# Researching Regulatory Status for 10k Drug Products
This notebook demonstrates using everyrow's `agent_map()` to research the current FDA regulatory status of drug products at scale.

**Use case:** You have ~10k drug product entries (trade name, ingredient, applicant, strength, dosage form) and need to determine each product's current regulatory status—is it FDA approved, discontinued, withdrawn for safety, or something else?

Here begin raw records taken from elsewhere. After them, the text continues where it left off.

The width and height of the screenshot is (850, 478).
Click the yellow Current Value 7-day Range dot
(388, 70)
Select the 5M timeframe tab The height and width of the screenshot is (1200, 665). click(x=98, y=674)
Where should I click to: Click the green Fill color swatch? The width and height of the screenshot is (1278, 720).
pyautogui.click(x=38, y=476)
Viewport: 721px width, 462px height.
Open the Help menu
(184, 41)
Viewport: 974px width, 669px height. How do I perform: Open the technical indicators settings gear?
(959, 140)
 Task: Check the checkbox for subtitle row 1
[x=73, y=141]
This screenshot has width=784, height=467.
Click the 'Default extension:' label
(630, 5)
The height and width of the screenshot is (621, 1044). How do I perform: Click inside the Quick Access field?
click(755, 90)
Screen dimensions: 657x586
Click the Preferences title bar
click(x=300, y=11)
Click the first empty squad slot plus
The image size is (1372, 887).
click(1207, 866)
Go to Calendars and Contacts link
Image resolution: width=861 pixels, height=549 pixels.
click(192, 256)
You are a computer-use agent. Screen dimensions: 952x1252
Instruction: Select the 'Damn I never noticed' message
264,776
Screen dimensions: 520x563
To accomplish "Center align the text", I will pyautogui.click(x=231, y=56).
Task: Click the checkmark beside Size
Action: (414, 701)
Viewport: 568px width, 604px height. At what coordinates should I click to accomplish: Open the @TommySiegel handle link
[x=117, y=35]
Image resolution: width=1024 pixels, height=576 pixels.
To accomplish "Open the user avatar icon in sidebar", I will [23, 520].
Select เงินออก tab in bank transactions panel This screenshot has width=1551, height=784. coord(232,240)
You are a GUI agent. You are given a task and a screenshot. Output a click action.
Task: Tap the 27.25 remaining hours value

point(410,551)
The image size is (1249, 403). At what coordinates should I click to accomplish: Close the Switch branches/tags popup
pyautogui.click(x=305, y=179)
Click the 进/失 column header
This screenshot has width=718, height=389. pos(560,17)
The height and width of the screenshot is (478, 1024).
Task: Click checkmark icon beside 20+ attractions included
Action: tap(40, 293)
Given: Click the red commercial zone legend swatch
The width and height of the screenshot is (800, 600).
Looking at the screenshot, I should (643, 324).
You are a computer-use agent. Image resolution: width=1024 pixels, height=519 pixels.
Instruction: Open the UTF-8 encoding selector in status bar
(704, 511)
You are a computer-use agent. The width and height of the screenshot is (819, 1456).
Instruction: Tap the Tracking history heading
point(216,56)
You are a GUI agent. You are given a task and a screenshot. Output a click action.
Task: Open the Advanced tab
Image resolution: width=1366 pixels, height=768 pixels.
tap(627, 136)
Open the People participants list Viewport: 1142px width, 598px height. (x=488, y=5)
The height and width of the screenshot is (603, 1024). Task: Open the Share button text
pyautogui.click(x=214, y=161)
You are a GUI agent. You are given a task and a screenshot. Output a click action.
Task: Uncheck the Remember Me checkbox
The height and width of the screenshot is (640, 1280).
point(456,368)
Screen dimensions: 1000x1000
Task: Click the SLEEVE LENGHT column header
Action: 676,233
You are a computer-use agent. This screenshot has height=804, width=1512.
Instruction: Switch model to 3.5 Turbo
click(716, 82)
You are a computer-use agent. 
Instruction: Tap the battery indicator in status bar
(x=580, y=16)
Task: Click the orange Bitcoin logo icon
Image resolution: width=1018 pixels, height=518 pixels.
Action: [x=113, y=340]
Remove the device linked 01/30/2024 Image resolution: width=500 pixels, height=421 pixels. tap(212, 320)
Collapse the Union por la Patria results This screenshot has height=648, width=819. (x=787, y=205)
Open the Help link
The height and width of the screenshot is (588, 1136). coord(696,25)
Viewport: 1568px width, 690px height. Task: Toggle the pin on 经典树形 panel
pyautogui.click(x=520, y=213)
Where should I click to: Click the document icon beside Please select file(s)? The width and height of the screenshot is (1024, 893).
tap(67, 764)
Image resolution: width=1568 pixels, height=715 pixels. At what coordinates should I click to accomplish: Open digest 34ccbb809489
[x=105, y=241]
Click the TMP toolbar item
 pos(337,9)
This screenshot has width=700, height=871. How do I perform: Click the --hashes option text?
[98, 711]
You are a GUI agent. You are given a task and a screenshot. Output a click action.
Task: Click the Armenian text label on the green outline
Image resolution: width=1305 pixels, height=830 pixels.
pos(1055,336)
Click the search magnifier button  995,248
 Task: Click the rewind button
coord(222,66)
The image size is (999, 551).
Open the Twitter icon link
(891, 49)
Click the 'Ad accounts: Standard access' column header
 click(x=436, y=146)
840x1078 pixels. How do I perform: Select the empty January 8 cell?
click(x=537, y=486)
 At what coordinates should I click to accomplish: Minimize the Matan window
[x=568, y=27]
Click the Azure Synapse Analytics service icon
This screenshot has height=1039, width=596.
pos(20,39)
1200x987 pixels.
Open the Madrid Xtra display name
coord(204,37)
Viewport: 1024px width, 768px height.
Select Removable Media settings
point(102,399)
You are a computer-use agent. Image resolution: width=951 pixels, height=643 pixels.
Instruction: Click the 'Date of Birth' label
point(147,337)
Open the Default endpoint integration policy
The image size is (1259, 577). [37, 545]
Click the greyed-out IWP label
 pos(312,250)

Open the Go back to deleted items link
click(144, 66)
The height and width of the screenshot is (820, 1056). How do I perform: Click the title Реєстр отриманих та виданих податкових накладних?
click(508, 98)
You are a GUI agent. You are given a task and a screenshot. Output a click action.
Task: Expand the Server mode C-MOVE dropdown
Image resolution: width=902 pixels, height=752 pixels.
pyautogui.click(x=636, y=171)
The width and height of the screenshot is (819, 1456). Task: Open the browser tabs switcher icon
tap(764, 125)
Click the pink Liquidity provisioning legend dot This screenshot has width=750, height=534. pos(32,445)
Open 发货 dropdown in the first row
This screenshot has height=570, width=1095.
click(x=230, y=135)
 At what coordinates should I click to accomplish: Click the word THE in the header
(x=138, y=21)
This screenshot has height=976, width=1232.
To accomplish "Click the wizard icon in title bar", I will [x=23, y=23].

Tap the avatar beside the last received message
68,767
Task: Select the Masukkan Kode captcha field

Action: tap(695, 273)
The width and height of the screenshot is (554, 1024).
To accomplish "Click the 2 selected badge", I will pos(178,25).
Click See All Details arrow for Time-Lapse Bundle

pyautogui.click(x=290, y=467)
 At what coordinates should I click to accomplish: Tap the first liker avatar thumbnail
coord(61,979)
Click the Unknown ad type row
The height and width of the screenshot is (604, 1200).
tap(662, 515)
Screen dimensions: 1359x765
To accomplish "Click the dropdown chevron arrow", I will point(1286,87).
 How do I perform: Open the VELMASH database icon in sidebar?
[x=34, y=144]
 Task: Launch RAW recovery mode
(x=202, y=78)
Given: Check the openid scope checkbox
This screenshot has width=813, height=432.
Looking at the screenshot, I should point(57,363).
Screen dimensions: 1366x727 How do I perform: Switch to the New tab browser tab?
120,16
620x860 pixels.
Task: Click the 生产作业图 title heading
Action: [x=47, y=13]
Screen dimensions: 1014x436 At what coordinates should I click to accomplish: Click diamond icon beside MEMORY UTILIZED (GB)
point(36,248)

**Why everyrow?** Determining regulatory status requires researching each product individually against FDA databases, Orange Book listings, Federal Register notices, and other sources. Some products have straightforward histories (a single NDA approval still in effect), while others have complex timelines involving tentative approvals, voluntary withdrawals, or transitions between marketed and not-marketed status. everyrow handles this heterogeneity—each row gets as much research as it needs, and you only pay for what's necessary.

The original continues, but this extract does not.